• El ministro de Asuntos Exteriores de Irán, Seyed Abás Araqchi.
Publicada: jueves, 12 de febrero de 2026 7:40

El canciller de Irán, Seyed Abás Araqchi, destacando la masiva marcha del 11-F, ha afirmado que los derechos del país no son negociables.

“Como millones de iraníes dejaron claro una vez más: nuestros derechos y nuestra dignidad no se negocian”, ha asegurado Araqchi en un mensaje publicado este jueves en la red e social X.

Araqchi, de este modo, ha elogiado la marcha multitudinaria de los iraníes el miércoles para celebrar el 47.º aniversario de la Revolución Islámica, lo que los investigadores llaman ‘la última gran revolución del siglo XX’, ha señalado.

El máximo diplomático iraní ha destacado que han ocurrido numerosos hechos en las décadas posteriores a la Revolución Islámica, y particularmente en los últimos 12 meses.

Solo en el último año, nuestro pueblo ha sido objeto de un ataque sin precedentes por parte de dos regímenes con armas nucleares, seguido de una masiva operación terrorista; sin embargo, la República Islámica de Irán ha permanecido siempre firme. “Esta resiliencia se basa en nuestra confianza en nuestro propio pueblo, no en regímenes extranjeros”, ha subrayado.
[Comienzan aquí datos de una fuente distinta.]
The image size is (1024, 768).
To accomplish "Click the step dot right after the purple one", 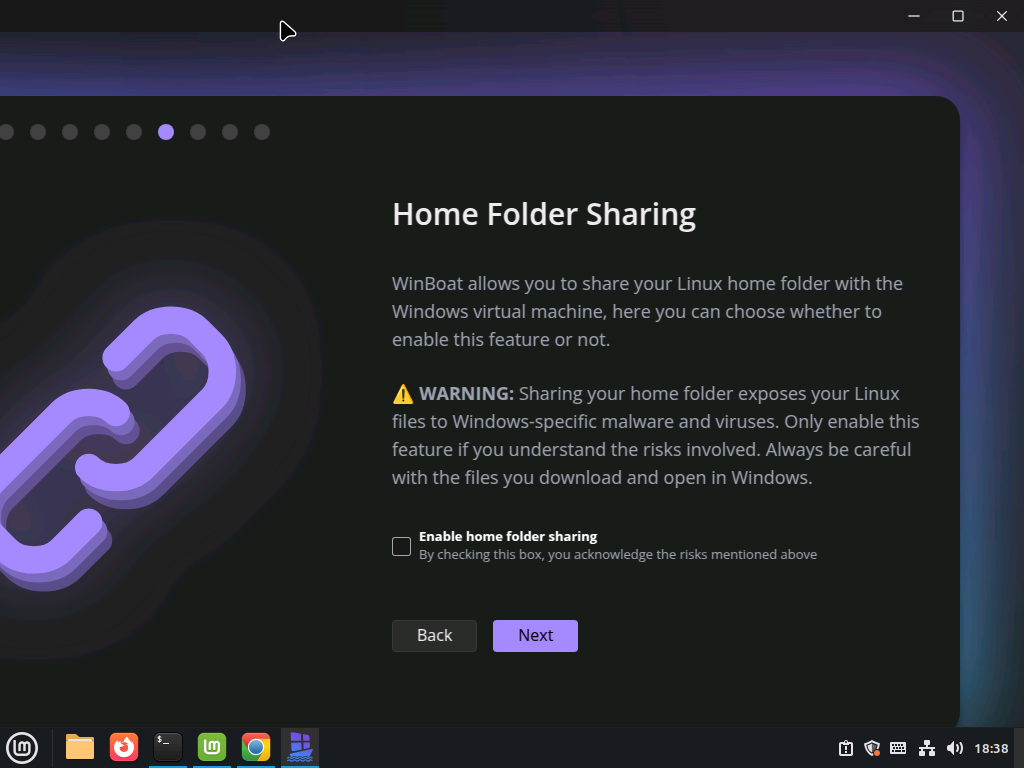I will 198,132.
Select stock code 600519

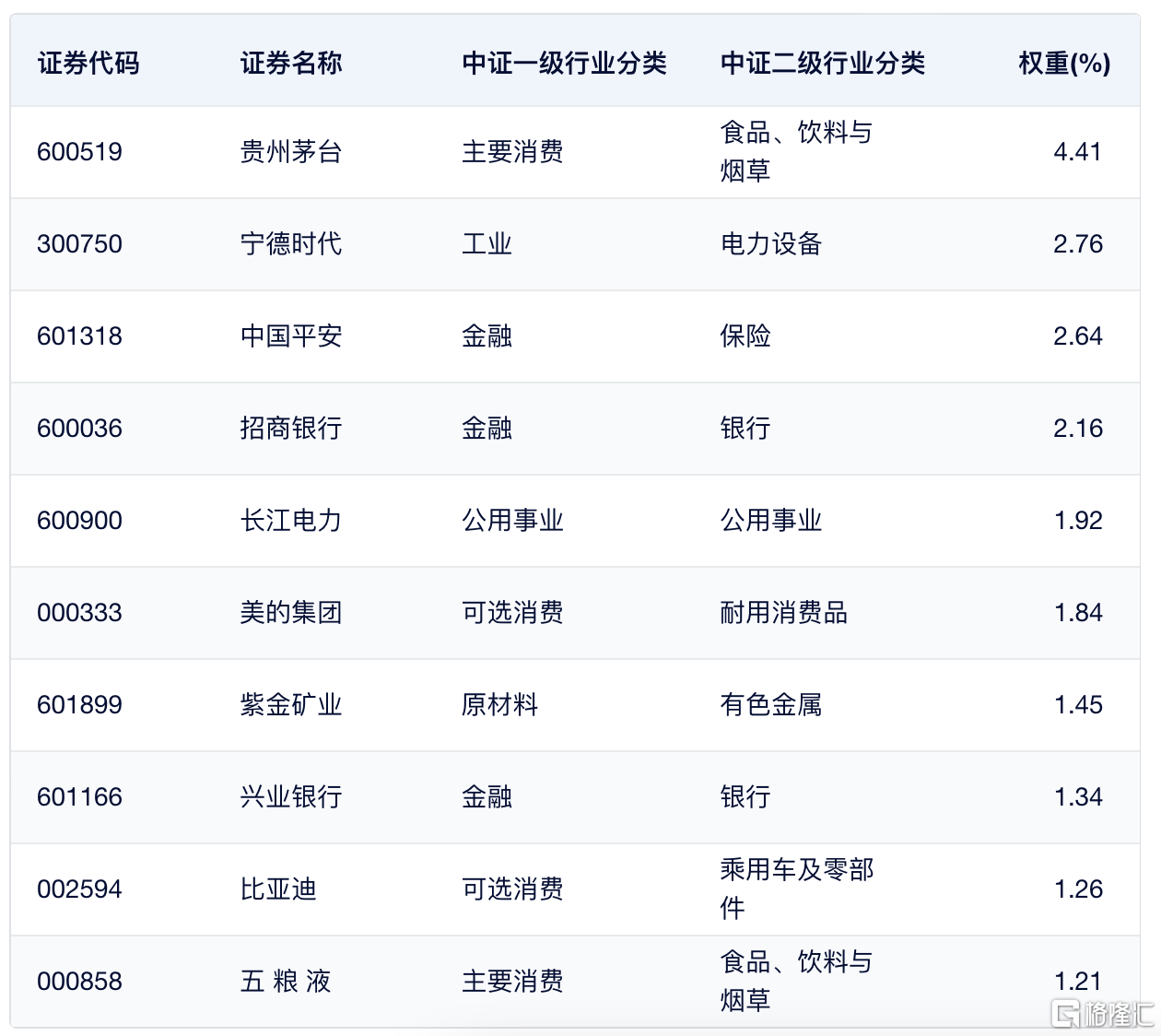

En este sentido, ha manifestado su esperanza de que el próximo año sea un año de paz y tranquilidad, “donde el diálogo prevalezca sobre la guerra”.

Además, respecto al programa nuclear iraní y las negociaciones con EE.UU., ha destacado que la prioridad es la diplomacia y que un acuerdo sobre su carácter pacífico es alcanzable, pero solo si es justo y equilibrado. “Con este fin, Irán no dudará en defender su soberanía, cueste lo que cueste”, ha concluido Araqchi.

La mañana del miércoles, las principales calles de las ciudades iraníes se llenaron de personas que celebraron el 47.º aniversario de la victoria de la Revolución Islámica de 1979, que puso fin al régimen dictatorial de Pahlavi, respaldado por Estados Unidos.

Durante la jornada, el pueblo de Irán aprovechó la ocasión para reafirmar su compromiso con los principios fundamentales de la Revolución: independencia, libertad, justicia, dignidad humana, lucha contra la arrogancia hegemónica y promoción de los valores islámicos auténticos.

Las autoridades iraníes subrayaron que la masiva participación popular demuestra que Irán toma sus decisiones estratégicas basándose en la voluntad nacional y el deseo del pueblo, sin estar sujeto a presiones ni exigencias extranjeras.